JOB: Which lines in the records below contain the string "callout", matching case exactly? Extract each of them.

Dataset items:
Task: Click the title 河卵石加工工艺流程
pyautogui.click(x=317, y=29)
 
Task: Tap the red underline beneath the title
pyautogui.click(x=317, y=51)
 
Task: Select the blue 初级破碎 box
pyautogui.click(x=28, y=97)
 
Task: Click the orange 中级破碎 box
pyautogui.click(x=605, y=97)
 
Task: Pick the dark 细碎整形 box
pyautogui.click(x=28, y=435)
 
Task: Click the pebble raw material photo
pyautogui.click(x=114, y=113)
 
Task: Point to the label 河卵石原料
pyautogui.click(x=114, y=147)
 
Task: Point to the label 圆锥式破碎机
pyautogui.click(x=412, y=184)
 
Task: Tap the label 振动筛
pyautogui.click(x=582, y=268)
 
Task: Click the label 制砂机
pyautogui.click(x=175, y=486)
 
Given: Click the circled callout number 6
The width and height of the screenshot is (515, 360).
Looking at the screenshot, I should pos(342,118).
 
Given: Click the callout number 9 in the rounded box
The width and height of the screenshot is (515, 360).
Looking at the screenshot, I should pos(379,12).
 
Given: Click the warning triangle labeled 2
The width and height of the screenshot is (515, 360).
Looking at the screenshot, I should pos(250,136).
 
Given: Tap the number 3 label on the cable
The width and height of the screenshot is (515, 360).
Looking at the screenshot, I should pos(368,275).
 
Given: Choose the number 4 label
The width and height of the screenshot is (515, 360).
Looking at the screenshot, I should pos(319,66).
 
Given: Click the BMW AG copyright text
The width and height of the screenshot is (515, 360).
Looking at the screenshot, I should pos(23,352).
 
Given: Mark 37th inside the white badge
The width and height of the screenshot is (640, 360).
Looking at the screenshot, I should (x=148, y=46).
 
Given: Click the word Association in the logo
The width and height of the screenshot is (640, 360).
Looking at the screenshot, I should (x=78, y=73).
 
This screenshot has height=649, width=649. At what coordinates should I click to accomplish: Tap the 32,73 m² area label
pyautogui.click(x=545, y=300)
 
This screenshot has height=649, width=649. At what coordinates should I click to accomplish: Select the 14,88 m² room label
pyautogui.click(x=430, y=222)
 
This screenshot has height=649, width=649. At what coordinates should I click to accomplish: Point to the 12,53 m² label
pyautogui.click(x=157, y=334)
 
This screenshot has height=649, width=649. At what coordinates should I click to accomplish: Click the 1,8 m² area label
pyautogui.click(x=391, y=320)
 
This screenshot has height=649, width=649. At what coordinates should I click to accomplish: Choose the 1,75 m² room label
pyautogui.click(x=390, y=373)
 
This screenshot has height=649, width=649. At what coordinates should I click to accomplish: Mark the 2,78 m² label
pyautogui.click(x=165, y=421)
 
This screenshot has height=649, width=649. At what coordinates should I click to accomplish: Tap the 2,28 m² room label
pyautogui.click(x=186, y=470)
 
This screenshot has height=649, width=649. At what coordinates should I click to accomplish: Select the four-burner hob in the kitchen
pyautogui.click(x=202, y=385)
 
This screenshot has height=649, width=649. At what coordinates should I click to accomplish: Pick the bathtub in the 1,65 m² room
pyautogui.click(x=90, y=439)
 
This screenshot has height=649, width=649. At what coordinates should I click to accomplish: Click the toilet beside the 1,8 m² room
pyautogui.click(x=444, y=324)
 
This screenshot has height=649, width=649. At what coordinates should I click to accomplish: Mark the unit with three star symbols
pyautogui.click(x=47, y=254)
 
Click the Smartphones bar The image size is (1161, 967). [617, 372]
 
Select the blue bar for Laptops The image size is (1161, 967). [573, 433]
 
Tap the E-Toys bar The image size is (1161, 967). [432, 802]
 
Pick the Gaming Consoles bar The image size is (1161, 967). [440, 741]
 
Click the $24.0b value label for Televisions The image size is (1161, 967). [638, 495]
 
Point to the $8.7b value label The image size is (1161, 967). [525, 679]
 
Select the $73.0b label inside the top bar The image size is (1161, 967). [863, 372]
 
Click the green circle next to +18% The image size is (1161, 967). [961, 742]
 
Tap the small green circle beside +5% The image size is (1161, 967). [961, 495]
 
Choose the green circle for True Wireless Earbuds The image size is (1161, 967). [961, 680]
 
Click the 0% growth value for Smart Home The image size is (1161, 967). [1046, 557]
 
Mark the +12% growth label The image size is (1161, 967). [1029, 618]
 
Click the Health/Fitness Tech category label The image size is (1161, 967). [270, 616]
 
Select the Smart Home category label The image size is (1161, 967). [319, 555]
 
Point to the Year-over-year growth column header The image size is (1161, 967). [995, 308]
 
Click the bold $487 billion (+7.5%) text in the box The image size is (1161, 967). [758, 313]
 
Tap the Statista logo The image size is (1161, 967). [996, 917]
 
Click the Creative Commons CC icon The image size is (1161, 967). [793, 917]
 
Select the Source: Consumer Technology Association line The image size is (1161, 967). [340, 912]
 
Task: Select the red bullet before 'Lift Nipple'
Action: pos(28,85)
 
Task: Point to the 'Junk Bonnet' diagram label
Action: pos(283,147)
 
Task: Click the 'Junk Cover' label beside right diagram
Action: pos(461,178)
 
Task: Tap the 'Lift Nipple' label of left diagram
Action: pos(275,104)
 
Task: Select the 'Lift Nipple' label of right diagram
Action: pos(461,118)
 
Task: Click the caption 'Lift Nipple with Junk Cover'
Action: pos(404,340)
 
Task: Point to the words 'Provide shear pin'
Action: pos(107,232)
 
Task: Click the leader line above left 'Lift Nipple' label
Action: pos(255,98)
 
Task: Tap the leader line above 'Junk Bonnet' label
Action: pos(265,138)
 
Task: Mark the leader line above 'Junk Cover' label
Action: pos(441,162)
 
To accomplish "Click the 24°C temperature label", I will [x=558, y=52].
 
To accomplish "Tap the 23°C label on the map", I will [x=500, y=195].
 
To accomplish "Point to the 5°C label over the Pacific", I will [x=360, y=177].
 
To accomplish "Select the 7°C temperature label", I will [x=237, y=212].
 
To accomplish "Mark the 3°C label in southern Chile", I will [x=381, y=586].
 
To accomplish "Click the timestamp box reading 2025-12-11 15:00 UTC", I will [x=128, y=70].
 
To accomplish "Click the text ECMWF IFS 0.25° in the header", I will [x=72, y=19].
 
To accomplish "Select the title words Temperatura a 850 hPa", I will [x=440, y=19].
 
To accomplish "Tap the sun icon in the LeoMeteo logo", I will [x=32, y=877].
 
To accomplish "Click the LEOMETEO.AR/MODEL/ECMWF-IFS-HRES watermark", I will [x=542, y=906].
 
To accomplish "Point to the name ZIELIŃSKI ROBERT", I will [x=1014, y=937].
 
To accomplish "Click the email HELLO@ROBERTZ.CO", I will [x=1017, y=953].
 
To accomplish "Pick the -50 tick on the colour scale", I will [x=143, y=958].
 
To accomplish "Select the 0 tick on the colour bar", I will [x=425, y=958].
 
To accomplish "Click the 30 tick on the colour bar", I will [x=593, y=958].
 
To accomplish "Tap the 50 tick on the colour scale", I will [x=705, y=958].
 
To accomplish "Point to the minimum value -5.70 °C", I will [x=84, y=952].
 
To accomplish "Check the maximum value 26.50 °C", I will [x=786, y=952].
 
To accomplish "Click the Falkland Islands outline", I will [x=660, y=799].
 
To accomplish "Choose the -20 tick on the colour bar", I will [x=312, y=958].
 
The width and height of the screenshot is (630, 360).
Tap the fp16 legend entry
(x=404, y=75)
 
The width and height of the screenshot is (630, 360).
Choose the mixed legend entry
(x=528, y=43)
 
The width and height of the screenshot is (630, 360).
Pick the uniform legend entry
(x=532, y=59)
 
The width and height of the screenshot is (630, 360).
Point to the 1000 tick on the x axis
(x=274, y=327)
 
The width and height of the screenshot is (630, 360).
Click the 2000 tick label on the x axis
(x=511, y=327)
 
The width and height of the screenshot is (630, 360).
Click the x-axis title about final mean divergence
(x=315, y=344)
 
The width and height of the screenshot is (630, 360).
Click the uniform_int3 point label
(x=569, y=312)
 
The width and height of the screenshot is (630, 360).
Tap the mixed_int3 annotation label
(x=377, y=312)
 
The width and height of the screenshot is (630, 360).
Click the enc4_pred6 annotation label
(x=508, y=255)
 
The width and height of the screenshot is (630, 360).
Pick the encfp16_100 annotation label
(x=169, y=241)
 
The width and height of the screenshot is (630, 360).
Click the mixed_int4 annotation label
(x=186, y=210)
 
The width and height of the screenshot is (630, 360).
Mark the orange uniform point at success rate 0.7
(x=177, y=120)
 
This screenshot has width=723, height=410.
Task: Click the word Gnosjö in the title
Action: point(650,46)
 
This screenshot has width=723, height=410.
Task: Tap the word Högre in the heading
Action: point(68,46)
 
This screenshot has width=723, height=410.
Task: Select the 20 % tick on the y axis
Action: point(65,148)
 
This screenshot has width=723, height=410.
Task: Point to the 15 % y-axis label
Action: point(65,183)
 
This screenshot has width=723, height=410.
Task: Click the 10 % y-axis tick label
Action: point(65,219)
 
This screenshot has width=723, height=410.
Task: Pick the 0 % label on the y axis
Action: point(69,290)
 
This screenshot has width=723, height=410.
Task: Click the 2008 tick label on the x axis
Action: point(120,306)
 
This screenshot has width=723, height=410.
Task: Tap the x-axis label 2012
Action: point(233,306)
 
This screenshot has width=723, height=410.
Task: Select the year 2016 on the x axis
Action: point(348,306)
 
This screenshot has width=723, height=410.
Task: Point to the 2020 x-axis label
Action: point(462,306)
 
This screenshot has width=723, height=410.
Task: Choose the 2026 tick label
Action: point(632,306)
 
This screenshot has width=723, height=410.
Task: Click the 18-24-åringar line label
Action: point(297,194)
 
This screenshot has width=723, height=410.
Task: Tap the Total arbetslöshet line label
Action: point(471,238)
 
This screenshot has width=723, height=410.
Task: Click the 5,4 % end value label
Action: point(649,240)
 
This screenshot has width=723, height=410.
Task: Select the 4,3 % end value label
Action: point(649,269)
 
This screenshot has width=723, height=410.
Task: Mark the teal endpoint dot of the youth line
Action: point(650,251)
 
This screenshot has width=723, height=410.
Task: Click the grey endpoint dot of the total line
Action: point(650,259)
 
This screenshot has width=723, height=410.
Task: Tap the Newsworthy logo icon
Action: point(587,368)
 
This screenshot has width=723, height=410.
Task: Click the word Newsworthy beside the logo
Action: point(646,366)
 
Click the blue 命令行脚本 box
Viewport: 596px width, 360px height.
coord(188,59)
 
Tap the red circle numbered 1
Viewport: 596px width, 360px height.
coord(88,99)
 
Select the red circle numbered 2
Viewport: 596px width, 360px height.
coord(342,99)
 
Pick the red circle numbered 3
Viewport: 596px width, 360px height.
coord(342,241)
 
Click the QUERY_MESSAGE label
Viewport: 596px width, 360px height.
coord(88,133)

IN RESPONSE:
Given: Click the circled callout number 6
Given: Click the callout number 9 in the rounded box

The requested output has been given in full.